How to help young children listen and follow instructions

Claudia and William were at the grocery store with their 4-year-old son, Billy, who was sitting in the cart. Claudia and William stopped to discuss an item and Billy let out a loud scream. Claudia quickly turned around and said, “Billy, don’t do that,” then returned to her discussion with William. After 10 seconds, Billy screamed again. This time Claudia turned and gave Billy a hard stare and said, “Stop.” A few seconds passed and Billy screamed again. This time Claudia didn’t even look up and continued the conversation with her husband. Even though she was trying to ignore her son’s outburst, she wondered why Billy kept screaming and didn’t listen to her.

Many parents struggle with children who don’t listen to instructions or, even more problematically, purposefully do what they are told not to do. This can be very stressful for the family. The situation that Claudia and William found themselves in is common but it doesn’t have to be that way.

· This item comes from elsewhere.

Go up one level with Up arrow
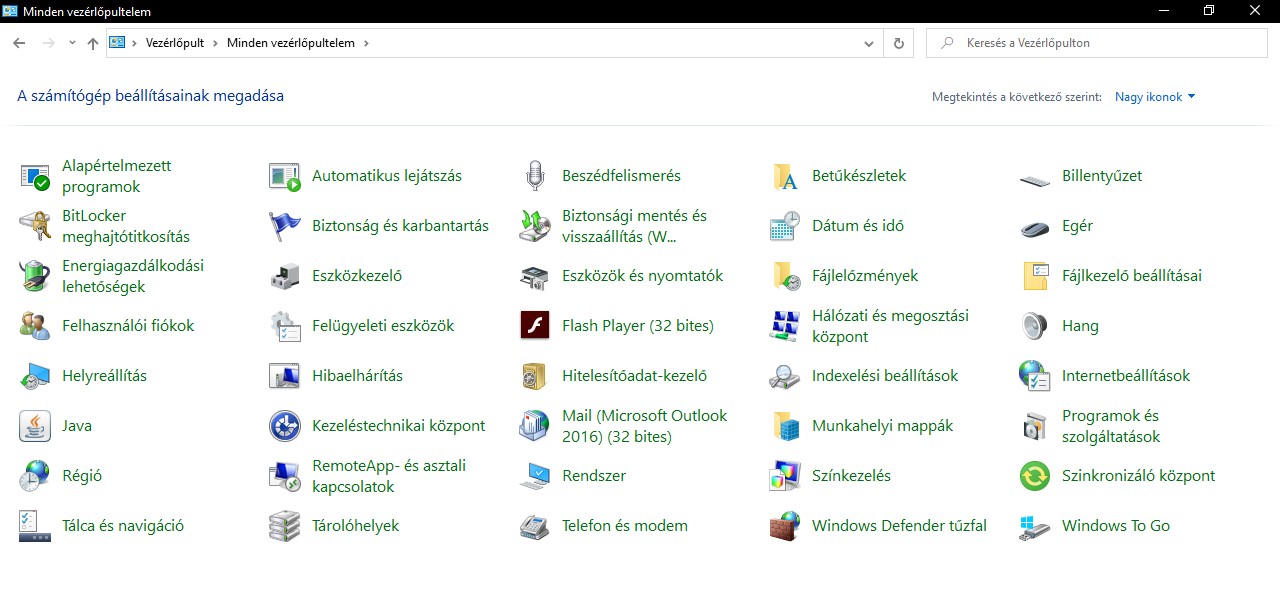1280x590 pixels. pos(93,44)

The key to making young children listen and follow directions is to be consistent. In the example above, Claudia responded three different ways to Billy’s screams while William ignored him. This meant that each time Billy misbehaved he was getting different messages from his parents. Claudia slowly decreased her reaction to Billy as he continued to defy her instructions and William acted as if he didn’t hear the screams. These changing and conflicting parental behaviors ended with both parents ignoring their son’s behaviors in the end. By not being consistent and unified in their response to Billy’s screams, Claudia and William were unintentionally provoking Billy to do it again. Let me explain how and why this happens.

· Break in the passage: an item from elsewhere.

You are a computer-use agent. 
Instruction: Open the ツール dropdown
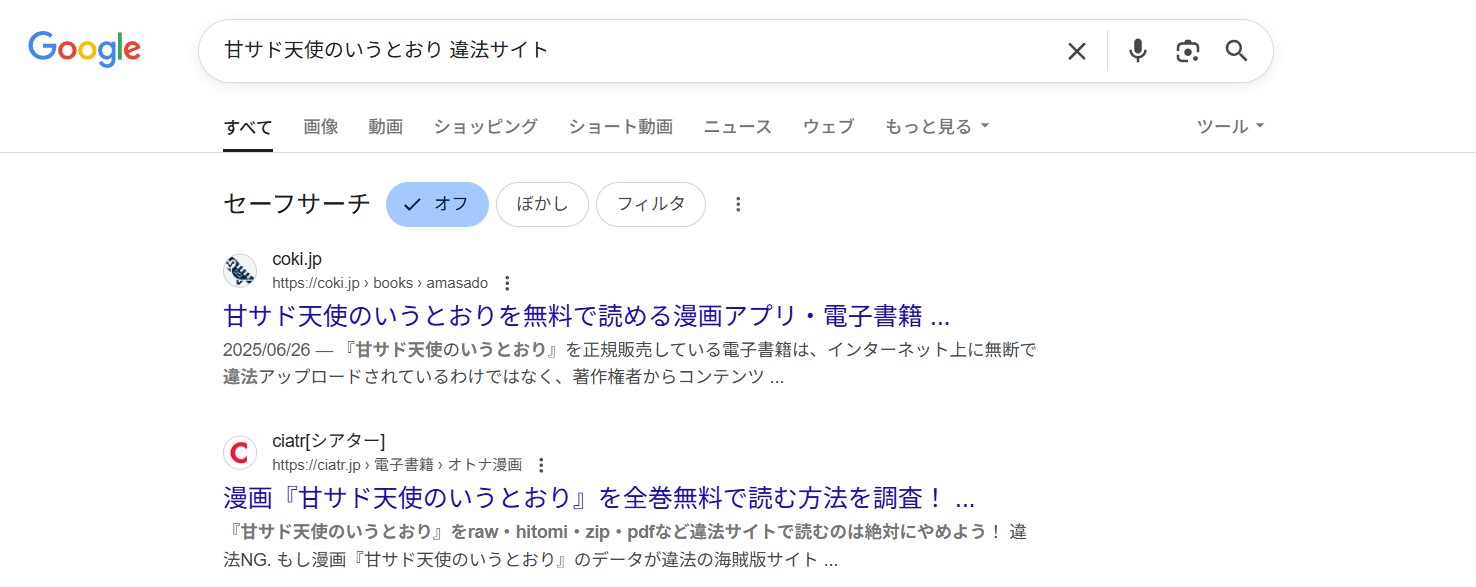point(1229,126)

Young children are in the process of trying to figure out how the world works. Their developing minds mix reality with fantasy as they learn to understand the consequences to their actions versus how they want things to turn out. In order to learn how things work, they must experience action-consequence many times over to fully understand what will happen. When Billy’s parents changed their response or ignored his misbehavior, Billy wasn’t able to learn that screaming in a store is inappropriate and there is a consequence (his parents’ correction and sternness) because he wasn’t given a consistent response. So, Billy kept screaming to see what would happen. He was doing exactly what little children are supposed to do – explore! It was Claudia and William who needed to change. If they decided together how to respond to Billy’s screams and both parents reacted in the same way, Billy would soon learn that screaming caused his parents’ to become serious and correct his behavior. After a few attempts and receiving the same response, Billy would stop screaming because it would make him feel uncomfortable under his parent’s negative expression and words of correction.

Obviously the early you start with providing a consistent message to young children, the easier it is for them to learn to listen and follow directions. Children as young as 12 months are ready to start learning to listen, so parents should start after the 1st birthday. Children who are raised with conflicting or inconsistent responses to their behavior never fully understand how their actions have consequences.  This means that they will push and test boundaries throughout childhood and adolescence, which can be very troubling for families. Therefore it is a good idea to start early, make a plan on how to respond to misbehaving children, and try as often as possible to give the same response. Parents who make the time and effort to do this from an early age will raise children to listen and follow directions effortlessly because they will have grown up with this understanding of the world. Knowing how actions have consequences helps children succeed in school, friendships, relationships, and family life. Try being more consistent in your family and see how quickly your little one learns to listen and follow directions.


Dittman, C., Farruggia, S., Keown, L. & Sanders, M. (2016). Dealing with disobedience: An evaluation of a brief parenting intervention for young children showing noncompliant behavior problems. Child Psychiatry & Human Development 47 (1), 102-112.

Kalb, L. & Loeber, R. (2003). Child disobedience and noncompliance: A review. Pediatrics 111(3), doi: 10.1542/peds.111.3.641

Morawska, A., Haslam, D., Milne, D., & Sanders, M. (2011). Evaluation of a brief parenting discussion group for parents of young children. Journal of Developmental & Behavioral Pediatrics 32(2), 136-145.